We also want to check “Add Python to Environment variables” so that the command python
is recognized in our command-line tool.
Now we can check if Python is installed by opening CMD and running the command
python --version
This should return Python 3.8.1
or something similar.
Installing Python packages
In this example, we will use two Python libraries that are not included in the Python installer. We will have to install these using PIP (the Python package manager) .

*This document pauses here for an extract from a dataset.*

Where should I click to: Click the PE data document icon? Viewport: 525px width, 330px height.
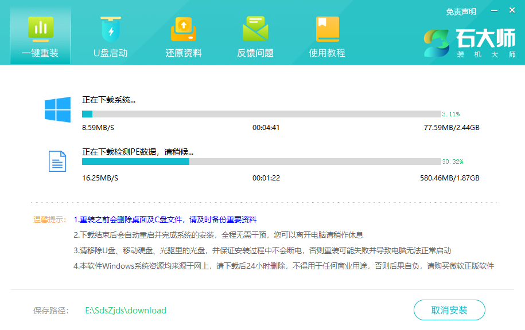pyautogui.click(x=57, y=161)
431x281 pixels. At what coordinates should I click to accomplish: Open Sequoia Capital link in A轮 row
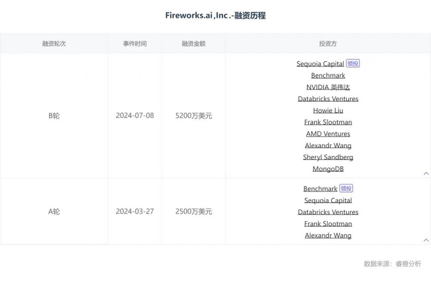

Run CMD as Administrator and run the command:
pip install requests
pip install beautifulsoup4
If the installation is successful we should see something like Successfully installed beautifulsoup4-4.8.1
at the end of the result.
If the command fails, perhaps because “pip” was not installed we could install pip with the command:
easy_install pip
As we are installing the libraries we might get the message “You are using pip version 19.2.3, however version 19.3.1 is available“.
So why not upgrade pip to the latest?
python -m pip install --upgrade pip
Making a script file
Let’s make a Python script file on the computer desktop. Start by opening CMD and CD
(change directory) to the desktop:
cd %userprofile%/desktop
You can make a file called “scraper1.py
” or something, and open it directly, all in one go, with the command:
notepad scraper1.py
Using “requests” to get web pages
Now that we have made a script file, scraper1.py we can send a request for a web page with the “request” library.
The first thing we will write in the “scraper.py” file is:
import requests
This tells Python to import the “requests” library we just installed. “requests” provides tools to make HTTP/HTTPS requests. We will need this to download web pages.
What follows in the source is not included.